WHAT NEEDS TO BE DONE: In the vQTL-versus-log-normal example below, explain why the simulation code sets any variance at or below zero to 1e-4.

GIVEN TEXT:
------------

Example: vQTL vs Log-normal Model

We simulate phenotypes from a mean + variance QTL model, and then compare fit against a log-normal model where the SNP only influences the mean (with variance tied through the log-normal link).

# -------------------------
# 1. Simulate genotypes
# -------------------------
N <- 15000
P <- 500
maf <- runif(P, 0.05, 0.5)
G <- matrix(rbinom(N * P, 2, rep(maf, each = N)), nrow = N, ncol = P)
colnames(G) <- paste0("SNP", seq_len(P))

# -------------------------
# 2. Define true effects
# -------------------------
beta_mu_true     <- rnorm(P) / 40
beta_sigma2_true <- rnorm(P) / 40

# -------------------------
# 3. Simulate phenotype
# -------------------------
mu0 <- 4.0
sd0 <- 0.6

mu <- mu0 + G %*% beta_mu_true
sigma2 <- sd0^2 + G %*% beta_sigma2_true
sigma2[sigma2 <= 0] <- 1e-4  # guard against negative variances

Y <- rnorm(N, mean = mu, sd = sqrt(sigma2))

Stage 1: Quantile GWAS

We first compute quantile slopes using RIF regression.

taus <- seq(0.05, 0.95, 0.05)
stage1 <- quantile_gwas(
  Y, G,
  taus = taus,
  benchmark = FALSE,
  verbose = FALSE
)

Stage 2: Correct Model (Mean + Variance QTL)

We map slopes to mean and variance parameters using make_weights_vqtl.

W_var <- make_weights_vqtl(taus, stage1$q_tau, mu = mean(Y), sd = sd(Y))

fit_correct <- param_gwas(
  stage1,
  transform = "custom_W",
  transform_args = list(W = W_var),
  se_mode = "dwls"
)

Stage 2: Wrong Model (Log-normal)

------------

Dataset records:
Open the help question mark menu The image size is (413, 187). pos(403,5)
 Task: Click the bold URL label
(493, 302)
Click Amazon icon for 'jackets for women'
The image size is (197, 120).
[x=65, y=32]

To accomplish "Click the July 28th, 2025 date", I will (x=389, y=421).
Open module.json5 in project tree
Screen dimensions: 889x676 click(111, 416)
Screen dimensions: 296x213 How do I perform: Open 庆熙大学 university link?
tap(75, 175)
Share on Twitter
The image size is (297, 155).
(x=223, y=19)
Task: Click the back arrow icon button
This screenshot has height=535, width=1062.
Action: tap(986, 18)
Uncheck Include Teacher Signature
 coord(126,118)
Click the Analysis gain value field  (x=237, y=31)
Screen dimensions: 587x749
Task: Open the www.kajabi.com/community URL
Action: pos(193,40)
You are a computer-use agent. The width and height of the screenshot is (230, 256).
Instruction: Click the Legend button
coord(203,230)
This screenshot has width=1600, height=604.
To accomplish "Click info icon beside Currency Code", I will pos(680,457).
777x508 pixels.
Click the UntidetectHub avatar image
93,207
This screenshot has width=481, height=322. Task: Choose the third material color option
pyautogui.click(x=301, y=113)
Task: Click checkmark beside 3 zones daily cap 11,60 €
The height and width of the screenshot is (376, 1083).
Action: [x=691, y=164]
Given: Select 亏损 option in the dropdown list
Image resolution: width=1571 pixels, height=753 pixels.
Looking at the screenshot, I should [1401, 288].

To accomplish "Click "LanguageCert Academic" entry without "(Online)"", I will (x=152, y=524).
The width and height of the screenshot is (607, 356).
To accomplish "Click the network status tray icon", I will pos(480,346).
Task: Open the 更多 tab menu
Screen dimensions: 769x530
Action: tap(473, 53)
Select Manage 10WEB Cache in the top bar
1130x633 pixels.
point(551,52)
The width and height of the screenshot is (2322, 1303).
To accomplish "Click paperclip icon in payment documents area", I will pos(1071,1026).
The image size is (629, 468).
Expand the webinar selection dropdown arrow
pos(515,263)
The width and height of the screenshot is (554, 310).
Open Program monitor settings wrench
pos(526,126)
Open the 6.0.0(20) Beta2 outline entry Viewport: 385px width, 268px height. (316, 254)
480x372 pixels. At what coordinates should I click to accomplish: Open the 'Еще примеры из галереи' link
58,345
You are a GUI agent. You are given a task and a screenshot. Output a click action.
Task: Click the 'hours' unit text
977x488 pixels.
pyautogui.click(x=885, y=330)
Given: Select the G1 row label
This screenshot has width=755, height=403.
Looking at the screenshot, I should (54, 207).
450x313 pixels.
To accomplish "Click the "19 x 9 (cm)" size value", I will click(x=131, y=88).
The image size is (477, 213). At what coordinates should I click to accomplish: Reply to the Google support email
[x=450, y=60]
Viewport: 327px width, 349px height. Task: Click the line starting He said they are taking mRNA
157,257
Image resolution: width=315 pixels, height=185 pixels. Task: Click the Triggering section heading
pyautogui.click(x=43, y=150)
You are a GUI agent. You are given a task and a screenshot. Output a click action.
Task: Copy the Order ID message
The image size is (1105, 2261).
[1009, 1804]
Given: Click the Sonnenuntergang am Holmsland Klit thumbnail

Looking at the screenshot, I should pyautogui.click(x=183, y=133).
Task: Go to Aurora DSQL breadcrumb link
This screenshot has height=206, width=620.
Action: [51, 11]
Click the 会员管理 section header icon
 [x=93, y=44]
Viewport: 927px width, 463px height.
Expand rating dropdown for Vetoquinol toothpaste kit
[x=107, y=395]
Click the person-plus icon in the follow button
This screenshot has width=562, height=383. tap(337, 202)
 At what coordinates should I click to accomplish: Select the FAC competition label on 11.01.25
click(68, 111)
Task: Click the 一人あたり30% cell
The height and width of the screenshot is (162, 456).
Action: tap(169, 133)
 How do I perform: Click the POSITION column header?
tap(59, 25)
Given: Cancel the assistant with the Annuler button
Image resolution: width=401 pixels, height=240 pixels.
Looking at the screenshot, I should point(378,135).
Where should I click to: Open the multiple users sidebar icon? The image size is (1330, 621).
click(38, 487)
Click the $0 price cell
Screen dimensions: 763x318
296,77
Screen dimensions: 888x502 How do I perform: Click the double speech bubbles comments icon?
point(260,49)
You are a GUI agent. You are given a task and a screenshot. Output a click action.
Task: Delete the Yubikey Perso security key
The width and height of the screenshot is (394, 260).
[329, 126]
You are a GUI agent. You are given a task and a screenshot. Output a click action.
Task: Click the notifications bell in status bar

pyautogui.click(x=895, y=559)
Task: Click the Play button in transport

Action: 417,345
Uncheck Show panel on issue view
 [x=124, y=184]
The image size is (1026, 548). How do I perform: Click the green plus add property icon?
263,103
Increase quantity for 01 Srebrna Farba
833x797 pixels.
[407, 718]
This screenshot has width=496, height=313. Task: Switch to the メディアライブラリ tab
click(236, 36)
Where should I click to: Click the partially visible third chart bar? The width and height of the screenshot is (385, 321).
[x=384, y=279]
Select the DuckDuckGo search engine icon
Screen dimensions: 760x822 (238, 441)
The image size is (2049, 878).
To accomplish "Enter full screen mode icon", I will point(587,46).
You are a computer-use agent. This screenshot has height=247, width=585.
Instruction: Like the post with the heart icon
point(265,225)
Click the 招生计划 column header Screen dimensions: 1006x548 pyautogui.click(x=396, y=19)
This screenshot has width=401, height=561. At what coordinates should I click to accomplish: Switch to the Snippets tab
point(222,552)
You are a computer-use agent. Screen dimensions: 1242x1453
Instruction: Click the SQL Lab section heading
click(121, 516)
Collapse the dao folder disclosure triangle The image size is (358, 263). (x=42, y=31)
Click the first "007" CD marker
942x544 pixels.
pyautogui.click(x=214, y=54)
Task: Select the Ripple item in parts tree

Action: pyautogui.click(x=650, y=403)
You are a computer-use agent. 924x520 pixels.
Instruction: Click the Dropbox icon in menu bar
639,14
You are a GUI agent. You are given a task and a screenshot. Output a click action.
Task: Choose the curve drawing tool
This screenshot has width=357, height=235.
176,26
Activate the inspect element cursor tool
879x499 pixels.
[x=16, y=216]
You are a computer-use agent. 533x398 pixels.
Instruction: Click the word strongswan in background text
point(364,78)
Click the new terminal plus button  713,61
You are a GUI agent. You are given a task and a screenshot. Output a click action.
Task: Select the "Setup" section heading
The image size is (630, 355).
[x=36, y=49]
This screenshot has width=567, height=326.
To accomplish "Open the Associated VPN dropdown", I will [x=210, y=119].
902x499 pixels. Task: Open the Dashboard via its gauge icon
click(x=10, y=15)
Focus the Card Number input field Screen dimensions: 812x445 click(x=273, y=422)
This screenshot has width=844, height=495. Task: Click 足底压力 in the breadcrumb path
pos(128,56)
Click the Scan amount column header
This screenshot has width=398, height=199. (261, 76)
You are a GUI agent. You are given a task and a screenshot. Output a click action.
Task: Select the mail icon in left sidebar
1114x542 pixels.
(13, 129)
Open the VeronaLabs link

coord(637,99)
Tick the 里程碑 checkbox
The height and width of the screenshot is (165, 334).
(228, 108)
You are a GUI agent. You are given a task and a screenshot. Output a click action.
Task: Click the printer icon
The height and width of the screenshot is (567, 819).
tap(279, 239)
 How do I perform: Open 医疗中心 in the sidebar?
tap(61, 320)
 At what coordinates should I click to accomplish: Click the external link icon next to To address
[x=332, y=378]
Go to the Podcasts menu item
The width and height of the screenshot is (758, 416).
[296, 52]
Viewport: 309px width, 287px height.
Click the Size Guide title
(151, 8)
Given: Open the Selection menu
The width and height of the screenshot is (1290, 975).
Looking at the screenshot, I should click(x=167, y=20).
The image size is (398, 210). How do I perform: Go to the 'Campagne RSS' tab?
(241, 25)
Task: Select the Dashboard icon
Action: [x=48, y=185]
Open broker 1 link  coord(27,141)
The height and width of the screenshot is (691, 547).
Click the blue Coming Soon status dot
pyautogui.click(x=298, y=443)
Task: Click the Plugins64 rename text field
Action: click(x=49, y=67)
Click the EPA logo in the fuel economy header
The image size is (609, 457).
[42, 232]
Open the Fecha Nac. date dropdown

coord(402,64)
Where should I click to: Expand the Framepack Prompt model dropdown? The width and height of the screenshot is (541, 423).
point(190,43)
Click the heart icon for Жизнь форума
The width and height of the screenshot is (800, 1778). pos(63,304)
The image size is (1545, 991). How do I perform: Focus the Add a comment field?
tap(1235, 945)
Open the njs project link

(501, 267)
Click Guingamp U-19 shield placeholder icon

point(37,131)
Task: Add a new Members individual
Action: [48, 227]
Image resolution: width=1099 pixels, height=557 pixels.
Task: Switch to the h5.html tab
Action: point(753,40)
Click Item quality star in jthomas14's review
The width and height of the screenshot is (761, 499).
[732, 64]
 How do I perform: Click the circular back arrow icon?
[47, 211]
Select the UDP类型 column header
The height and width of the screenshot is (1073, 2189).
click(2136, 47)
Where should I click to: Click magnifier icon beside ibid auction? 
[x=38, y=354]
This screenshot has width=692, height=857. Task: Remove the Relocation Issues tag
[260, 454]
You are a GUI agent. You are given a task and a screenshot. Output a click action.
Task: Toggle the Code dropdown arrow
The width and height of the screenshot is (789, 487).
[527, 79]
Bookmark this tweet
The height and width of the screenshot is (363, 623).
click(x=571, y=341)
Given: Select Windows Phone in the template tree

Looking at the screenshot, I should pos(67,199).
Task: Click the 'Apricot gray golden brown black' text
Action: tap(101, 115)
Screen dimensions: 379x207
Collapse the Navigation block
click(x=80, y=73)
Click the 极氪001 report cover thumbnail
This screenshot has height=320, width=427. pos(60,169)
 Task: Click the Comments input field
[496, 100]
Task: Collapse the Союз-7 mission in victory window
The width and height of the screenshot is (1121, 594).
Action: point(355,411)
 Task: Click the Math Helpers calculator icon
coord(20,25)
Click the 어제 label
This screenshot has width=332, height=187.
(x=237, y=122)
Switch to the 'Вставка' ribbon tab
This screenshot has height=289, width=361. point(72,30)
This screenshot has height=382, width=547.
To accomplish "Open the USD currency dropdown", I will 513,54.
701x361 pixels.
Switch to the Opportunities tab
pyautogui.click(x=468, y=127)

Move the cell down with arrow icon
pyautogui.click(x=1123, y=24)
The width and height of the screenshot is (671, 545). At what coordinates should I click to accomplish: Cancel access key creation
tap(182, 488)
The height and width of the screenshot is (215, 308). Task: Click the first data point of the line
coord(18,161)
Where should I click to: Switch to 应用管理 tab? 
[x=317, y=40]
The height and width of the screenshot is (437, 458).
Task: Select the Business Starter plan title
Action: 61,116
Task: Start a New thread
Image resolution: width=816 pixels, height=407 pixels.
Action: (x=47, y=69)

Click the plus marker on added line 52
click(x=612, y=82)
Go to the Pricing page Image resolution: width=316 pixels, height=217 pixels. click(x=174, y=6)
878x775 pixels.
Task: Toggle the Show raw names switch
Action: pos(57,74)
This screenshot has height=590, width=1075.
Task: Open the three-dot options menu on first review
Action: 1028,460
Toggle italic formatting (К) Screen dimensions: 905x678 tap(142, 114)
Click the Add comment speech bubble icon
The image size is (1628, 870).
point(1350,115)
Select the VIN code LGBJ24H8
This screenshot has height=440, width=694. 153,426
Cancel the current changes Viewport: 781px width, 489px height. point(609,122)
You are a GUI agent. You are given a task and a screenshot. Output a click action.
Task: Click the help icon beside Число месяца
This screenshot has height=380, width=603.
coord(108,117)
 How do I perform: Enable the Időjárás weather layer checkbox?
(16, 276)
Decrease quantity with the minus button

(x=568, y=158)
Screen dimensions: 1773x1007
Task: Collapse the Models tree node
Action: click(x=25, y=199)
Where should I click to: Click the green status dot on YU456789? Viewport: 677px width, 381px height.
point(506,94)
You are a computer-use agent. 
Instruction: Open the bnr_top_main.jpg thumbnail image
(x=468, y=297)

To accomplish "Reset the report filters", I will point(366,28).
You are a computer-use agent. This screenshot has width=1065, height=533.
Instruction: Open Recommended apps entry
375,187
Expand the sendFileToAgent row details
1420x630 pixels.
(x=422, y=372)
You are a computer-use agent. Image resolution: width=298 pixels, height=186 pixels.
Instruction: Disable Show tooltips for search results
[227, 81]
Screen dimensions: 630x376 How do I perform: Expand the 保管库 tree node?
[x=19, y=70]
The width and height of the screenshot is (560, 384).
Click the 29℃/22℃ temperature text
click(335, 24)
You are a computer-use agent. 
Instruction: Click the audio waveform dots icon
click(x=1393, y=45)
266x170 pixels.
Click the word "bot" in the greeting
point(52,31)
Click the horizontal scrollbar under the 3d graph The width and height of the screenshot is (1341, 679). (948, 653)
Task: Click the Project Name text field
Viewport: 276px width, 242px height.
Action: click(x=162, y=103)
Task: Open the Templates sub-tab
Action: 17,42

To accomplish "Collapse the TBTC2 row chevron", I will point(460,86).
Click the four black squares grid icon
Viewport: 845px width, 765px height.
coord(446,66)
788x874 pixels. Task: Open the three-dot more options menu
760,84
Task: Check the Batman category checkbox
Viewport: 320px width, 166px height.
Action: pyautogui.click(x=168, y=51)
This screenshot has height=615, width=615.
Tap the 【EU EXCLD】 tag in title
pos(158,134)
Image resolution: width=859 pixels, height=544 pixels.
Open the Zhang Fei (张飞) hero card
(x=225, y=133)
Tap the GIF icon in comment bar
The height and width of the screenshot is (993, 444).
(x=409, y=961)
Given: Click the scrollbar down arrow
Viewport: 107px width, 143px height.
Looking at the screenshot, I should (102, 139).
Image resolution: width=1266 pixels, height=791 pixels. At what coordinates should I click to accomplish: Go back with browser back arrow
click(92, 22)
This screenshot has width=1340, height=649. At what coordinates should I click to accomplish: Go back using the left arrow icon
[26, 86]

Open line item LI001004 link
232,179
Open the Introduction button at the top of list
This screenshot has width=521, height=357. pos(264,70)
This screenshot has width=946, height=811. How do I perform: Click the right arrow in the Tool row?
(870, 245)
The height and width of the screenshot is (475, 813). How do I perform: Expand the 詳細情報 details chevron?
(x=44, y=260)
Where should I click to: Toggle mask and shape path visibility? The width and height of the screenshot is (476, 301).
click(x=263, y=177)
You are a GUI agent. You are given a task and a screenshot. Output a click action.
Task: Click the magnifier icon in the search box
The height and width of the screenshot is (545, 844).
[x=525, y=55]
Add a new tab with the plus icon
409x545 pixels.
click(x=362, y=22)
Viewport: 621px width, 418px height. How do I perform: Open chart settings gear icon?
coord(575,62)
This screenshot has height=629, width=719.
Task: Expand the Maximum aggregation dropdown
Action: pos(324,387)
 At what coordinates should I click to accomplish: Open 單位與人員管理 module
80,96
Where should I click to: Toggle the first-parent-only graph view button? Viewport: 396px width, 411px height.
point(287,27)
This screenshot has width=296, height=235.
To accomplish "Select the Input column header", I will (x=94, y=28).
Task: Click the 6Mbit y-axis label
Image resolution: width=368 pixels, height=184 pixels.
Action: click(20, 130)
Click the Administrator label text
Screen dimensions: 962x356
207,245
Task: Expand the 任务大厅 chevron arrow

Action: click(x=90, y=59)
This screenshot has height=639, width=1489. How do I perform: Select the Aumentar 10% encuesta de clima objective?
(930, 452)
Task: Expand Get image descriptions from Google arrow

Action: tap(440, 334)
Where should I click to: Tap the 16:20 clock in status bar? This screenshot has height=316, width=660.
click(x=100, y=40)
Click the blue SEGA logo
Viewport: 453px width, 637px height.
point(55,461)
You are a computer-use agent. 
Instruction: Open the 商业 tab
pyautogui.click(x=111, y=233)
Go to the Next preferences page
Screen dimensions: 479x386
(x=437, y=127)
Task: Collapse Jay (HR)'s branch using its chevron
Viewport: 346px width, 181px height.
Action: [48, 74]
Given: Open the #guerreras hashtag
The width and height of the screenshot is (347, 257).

------------

SOLUTION: Each simulated variance is the baseline sd0^2 plus the genotype effects from beta_sigma2_true. Those effects are drawn with rnorm and can be negative, so the sum can fall to zero or below. The replacement with 1e-4 guards against negative variances.